Milo Mercurio Angri Eco ServiziAzienda speciale Angri Eco Servizi nella bufera. A finire nel mirino alcune sponsorizzazioni fatte deliberatamente a favore di alcuni soggetti operanti sul territorio. Un’azione ritenuta, da più parti, inop portuna per il difficile momento economico vissuto dall’ente comunale e di conseguenza dalla sua partecipata.

Sul banco degli imputati è finito il Consiglio di Amministrazione e la dirigenza della “speciale”. Non sono tardate le reazioni politiche. “Due pesi e due misure, a qualche associazione che organizza eventi di notevole importanza e attrazione per la nostra città – dichiara Alberto Milo consigliere comunale dei Popolari Angresi – l’amministrazione chiede finanche il pagamento dell’aria che respira, mentre a chi ritiene di dovere qualcosa eroga anche contributi economici e cosa assurda lo fa attraverso la nostra società partecipata Angri Eco Servizi, poi quando c’è da garantire i servizi essenziali per la nostra comunità afferma di non avere fondi”.

Gli fa da eco Gaetano Mercurio consigliere comunale di maggioranza che chiarisce la posizione dell’amministrazione Ferraioli: “Mi permetto d’intervenire per chiarire un passaggio ufficiale – afferma a mezzo social -. Il contributo sotto forma di sponsor è stato deliberato dal Cda della Angri Eco Servizi di propria iniziativa. Il Sindaco, l’assessore Barba e i consiglieri comunali all’indomani della notizia di questo deliberato hanno manifestato il loro disappunto a questa iniziativa. Ritenuta inopportuna e anche inutilmente esosa”.

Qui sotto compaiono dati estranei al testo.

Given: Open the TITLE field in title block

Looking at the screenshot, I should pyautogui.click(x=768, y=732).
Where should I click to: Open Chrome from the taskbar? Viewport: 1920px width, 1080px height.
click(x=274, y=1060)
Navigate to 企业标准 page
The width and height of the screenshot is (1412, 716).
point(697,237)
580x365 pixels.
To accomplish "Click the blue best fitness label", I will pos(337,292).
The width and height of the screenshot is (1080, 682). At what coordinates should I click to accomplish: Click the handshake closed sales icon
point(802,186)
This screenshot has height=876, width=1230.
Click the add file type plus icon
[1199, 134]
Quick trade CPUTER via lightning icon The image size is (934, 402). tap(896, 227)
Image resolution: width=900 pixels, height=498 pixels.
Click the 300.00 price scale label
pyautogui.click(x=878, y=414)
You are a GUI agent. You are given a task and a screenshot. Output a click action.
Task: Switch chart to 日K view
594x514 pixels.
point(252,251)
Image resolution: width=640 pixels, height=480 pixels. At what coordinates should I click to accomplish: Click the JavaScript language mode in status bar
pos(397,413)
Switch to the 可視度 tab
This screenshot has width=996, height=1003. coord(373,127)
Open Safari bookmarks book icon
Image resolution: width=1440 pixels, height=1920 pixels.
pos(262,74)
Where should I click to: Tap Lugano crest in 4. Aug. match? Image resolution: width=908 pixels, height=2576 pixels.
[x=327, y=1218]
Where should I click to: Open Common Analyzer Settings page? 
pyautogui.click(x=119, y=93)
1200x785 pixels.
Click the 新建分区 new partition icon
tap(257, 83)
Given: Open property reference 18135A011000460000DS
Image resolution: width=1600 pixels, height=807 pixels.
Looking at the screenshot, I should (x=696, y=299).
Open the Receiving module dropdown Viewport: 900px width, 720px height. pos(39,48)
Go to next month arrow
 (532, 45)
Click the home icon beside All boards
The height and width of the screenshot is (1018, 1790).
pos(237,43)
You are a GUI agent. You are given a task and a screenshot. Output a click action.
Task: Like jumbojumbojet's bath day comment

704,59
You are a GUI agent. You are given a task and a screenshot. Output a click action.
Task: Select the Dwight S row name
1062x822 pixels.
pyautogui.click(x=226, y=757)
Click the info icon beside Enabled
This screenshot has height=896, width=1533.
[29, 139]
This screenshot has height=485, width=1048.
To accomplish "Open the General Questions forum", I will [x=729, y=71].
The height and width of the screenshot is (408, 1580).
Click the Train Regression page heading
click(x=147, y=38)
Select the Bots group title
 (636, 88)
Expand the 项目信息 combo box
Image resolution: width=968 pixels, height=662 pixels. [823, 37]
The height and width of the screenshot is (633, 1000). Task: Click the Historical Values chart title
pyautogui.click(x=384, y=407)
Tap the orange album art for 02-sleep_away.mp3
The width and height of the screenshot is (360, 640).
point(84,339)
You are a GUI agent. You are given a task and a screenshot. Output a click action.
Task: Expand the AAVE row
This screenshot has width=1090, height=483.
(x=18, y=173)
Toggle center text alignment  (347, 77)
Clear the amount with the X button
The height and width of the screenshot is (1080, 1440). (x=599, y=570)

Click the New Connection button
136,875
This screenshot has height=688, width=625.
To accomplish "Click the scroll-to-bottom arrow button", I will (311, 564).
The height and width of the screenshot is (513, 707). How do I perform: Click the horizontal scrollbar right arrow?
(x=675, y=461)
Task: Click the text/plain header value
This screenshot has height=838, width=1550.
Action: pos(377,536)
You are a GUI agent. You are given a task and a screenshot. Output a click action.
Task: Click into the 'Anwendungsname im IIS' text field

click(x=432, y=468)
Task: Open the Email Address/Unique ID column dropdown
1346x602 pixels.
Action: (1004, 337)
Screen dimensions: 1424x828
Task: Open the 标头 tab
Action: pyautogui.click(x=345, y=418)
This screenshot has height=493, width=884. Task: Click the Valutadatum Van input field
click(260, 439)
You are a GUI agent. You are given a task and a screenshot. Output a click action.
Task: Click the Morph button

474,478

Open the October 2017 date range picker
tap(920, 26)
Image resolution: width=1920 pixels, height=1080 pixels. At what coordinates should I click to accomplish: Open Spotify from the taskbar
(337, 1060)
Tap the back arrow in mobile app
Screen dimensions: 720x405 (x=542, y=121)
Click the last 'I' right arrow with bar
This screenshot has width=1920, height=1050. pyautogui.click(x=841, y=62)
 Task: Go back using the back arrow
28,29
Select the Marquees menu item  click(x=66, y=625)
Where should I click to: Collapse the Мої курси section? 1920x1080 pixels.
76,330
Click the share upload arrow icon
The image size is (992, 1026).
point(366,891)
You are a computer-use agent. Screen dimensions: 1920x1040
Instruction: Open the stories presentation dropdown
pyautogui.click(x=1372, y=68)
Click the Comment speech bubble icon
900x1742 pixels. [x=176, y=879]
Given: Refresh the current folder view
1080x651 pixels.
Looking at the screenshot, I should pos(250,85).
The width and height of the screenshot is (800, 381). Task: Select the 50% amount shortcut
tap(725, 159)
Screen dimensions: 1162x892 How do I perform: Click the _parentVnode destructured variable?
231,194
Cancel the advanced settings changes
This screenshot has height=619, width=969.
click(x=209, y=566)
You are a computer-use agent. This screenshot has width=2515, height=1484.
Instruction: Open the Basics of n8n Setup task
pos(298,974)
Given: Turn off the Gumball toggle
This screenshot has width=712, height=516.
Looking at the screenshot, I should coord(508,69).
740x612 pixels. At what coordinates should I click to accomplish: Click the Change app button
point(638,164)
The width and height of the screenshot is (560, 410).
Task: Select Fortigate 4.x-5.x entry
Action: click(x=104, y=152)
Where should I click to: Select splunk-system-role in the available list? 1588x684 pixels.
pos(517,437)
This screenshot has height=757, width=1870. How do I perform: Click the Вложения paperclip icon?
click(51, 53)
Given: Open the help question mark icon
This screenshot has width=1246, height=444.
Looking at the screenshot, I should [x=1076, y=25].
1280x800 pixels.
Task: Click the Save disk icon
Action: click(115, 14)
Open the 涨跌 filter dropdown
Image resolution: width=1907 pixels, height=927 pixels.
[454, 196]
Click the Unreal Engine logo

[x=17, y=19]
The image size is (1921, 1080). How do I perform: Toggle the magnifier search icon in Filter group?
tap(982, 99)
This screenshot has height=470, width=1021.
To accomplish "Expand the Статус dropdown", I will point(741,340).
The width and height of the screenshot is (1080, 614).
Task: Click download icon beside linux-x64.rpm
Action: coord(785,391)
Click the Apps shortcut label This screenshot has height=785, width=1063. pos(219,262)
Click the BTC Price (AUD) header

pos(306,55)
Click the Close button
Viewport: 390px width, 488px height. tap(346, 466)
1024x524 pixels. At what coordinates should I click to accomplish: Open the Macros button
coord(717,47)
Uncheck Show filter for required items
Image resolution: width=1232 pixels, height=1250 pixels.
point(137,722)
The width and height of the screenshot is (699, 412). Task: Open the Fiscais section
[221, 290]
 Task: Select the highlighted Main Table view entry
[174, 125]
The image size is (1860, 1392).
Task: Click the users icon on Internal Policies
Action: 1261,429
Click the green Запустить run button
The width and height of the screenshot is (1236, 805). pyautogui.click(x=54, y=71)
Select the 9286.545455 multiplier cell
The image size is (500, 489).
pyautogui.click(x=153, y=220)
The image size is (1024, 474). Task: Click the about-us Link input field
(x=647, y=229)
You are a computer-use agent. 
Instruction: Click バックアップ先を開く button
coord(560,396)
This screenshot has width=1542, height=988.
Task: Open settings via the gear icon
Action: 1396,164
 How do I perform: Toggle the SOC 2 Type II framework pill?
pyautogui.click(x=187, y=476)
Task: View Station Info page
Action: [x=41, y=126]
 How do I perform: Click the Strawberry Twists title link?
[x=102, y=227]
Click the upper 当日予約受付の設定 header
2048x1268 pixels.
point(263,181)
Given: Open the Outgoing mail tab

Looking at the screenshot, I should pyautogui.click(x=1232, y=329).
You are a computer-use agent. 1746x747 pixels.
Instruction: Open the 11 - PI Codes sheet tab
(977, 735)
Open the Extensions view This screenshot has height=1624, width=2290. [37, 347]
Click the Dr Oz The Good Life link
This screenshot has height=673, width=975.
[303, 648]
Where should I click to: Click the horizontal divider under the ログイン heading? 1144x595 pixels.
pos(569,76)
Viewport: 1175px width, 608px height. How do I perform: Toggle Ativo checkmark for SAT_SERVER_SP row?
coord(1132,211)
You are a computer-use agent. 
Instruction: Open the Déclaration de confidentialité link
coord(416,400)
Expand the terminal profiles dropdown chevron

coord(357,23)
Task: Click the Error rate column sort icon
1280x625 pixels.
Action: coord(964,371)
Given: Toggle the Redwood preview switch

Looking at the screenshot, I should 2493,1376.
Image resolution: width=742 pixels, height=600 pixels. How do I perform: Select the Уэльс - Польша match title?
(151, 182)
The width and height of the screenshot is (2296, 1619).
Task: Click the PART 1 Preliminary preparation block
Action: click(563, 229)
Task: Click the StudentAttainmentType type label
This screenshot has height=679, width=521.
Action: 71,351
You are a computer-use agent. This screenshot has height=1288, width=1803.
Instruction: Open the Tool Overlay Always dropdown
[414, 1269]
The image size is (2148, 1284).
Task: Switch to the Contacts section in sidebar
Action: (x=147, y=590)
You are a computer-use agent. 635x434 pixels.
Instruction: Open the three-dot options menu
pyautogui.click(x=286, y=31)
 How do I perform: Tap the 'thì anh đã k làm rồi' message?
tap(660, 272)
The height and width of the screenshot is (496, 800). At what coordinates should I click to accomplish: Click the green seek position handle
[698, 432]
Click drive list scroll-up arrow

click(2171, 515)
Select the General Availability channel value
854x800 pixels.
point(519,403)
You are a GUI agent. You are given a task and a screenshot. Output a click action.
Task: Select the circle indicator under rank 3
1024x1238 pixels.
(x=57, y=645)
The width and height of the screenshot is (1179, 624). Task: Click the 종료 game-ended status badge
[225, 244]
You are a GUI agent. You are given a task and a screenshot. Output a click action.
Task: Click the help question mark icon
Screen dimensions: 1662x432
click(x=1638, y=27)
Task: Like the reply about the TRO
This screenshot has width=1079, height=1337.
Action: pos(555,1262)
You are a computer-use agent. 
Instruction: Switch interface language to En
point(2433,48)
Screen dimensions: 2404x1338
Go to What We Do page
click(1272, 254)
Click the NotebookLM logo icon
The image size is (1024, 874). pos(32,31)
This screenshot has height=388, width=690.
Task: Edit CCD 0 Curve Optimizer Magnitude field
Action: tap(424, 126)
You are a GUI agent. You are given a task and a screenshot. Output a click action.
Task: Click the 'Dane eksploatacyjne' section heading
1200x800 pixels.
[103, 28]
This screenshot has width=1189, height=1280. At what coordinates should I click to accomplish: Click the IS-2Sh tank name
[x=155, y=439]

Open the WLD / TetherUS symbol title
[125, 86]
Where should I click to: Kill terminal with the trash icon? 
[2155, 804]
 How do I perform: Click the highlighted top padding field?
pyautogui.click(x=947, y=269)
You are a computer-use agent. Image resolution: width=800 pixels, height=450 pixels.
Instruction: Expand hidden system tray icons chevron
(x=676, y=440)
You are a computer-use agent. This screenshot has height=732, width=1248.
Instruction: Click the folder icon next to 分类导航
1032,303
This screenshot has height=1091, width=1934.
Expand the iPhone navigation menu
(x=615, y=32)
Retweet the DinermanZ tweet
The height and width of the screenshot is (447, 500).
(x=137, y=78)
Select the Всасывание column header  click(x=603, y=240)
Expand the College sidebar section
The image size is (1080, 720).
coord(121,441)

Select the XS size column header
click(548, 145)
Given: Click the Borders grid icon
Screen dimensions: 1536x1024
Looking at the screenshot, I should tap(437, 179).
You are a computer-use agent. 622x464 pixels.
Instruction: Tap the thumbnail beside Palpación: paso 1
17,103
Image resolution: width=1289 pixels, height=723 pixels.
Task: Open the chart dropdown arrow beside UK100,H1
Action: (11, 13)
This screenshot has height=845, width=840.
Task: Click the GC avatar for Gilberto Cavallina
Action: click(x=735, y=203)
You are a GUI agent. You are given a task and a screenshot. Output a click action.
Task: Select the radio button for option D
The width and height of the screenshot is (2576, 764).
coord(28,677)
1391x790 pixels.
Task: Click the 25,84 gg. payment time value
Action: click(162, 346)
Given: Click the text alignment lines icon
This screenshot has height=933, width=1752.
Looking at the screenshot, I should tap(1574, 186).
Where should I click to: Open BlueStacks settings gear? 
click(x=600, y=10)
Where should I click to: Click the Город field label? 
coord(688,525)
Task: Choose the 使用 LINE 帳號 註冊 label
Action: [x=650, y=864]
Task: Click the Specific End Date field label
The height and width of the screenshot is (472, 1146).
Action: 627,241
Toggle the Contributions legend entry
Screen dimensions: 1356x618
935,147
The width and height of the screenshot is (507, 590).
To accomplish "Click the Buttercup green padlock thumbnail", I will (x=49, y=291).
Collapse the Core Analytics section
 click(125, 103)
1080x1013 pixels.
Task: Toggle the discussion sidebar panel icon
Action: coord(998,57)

Il consigliere Milo chiede a gran voce l’azzeramento del consiglio di amministrazione: “Deduco che non ci sia un indirizzo politico in tal senso e pertanto e sarebbe opportuno, se questo fosse vero, che il Sindaco se ne ha la forza chieda immediatamente le dimissioni del Cda. Sarà mia cura recarmi all’azienda speciale e verificare i beneficiari del contributo e per quali iniziative utili siano stati erogati, considerato che non ho notato niente di eccezionale che si sia organizzato nella nostra città”.